§ Assignment: What you output must match the entries exactly, apart from the pictures, which are left out.

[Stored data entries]
====

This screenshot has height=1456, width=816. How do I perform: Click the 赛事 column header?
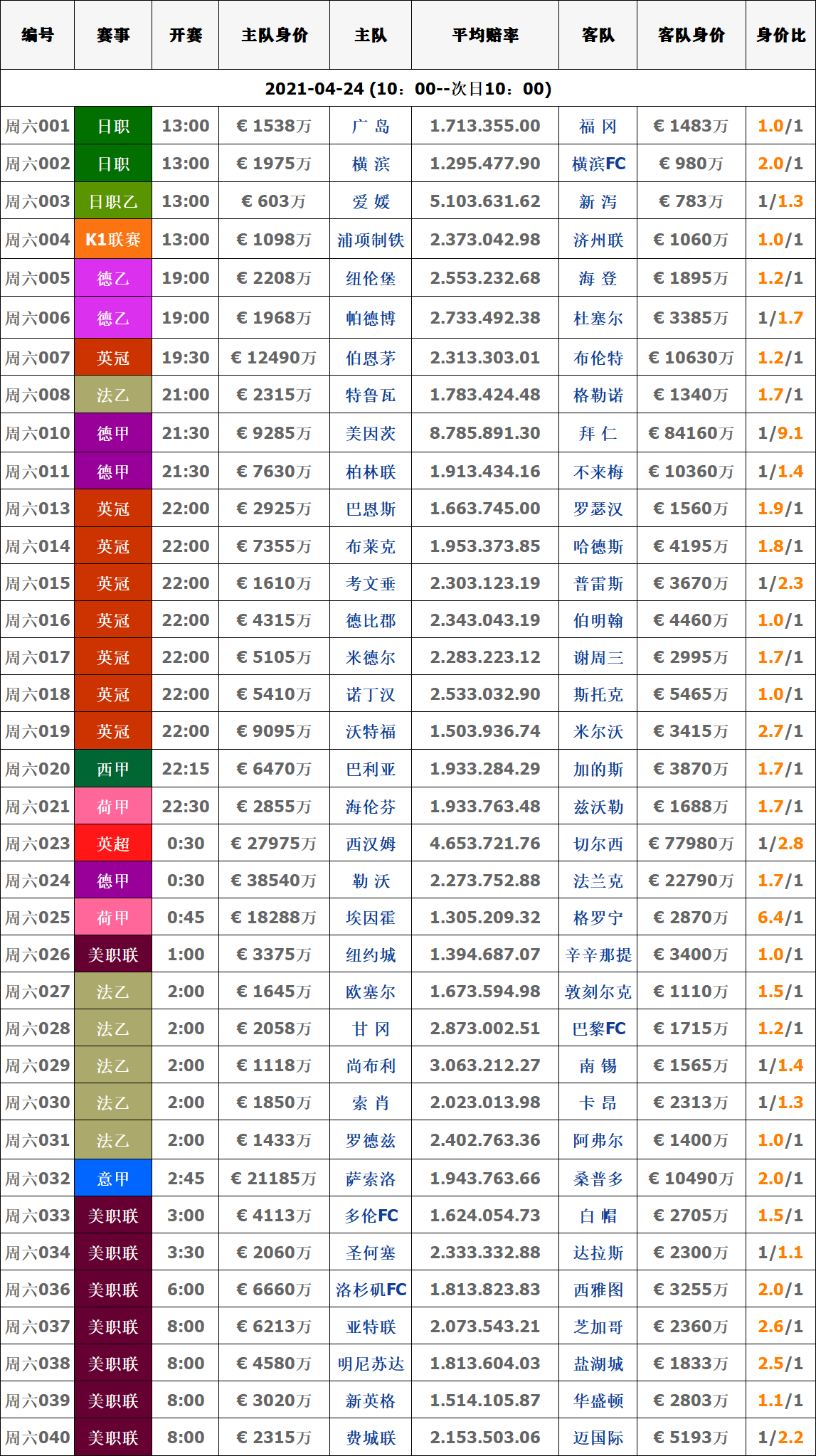coord(113,35)
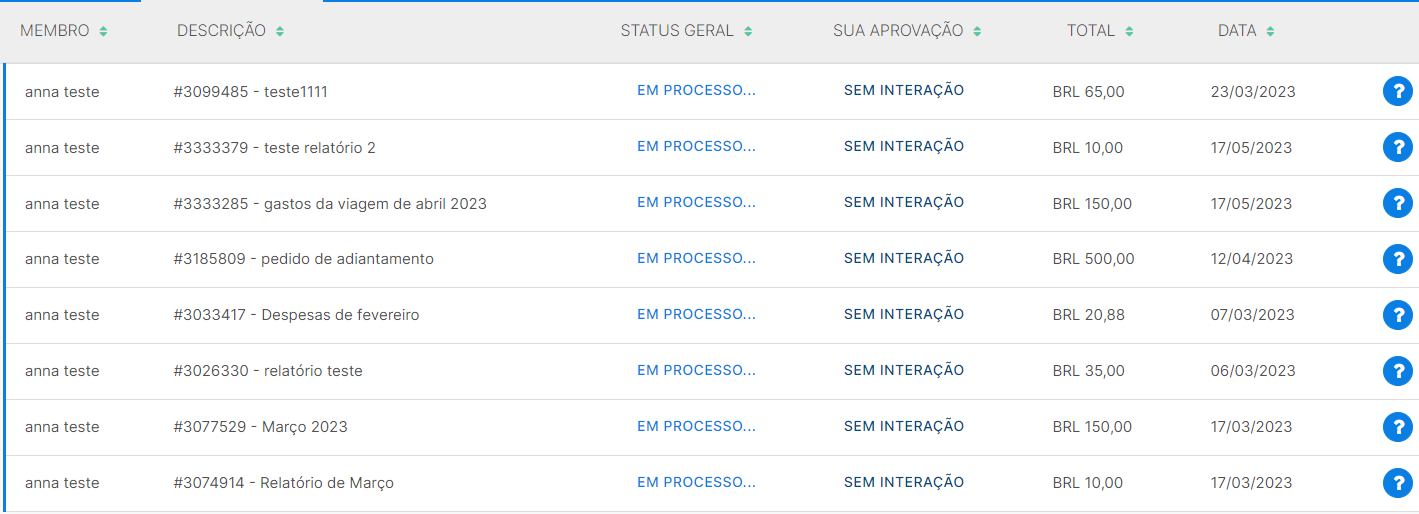Click SEM INTERAÇÃO for relatório teste row

(x=904, y=370)
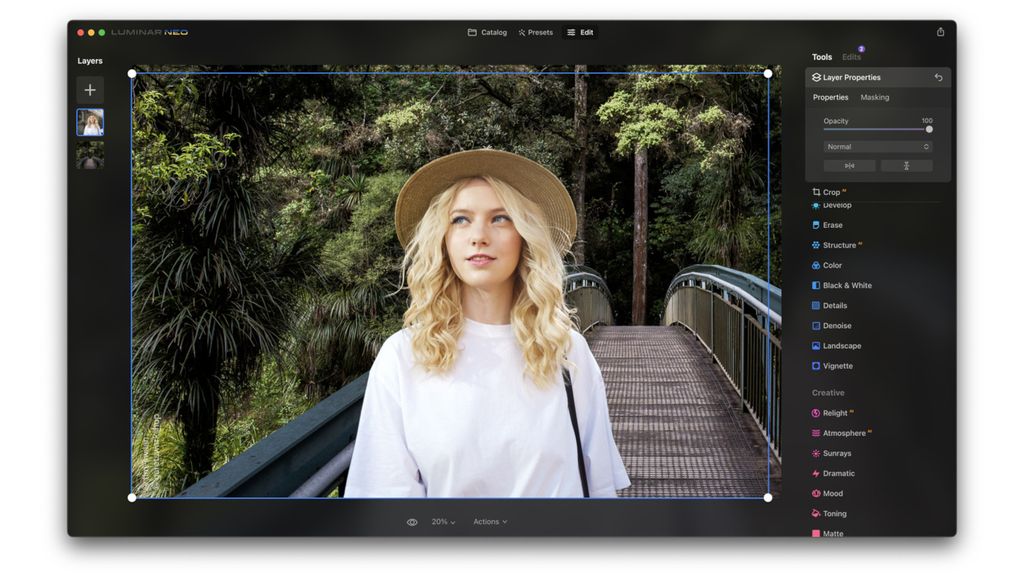
Task: Open the Structure tool
Action: (841, 245)
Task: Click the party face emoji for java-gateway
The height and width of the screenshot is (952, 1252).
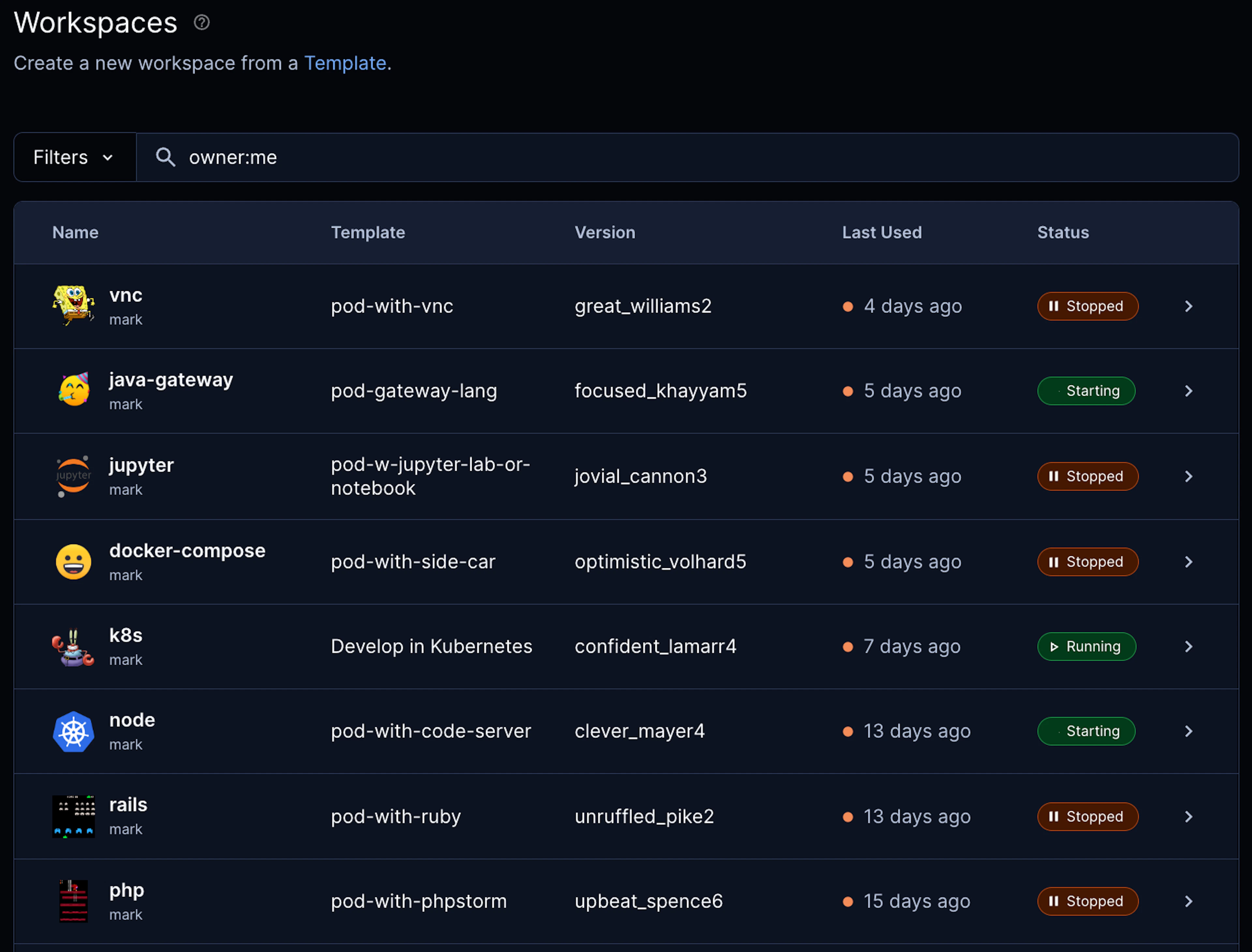Action: [x=74, y=390]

====

§ Task result:
This screenshot has height=1456, width=816. How do I perform: Click the 赛事 column header?
coord(113,35)
Click SEM INTERAÇÃO for relatório teste row

(x=904, y=370)
Task: Open the Structure tool
Action: (841, 245)
Task: Click the party face emoji for java-gateway
The height and width of the screenshot is (952, 1252).
Action: [x=74, y=390]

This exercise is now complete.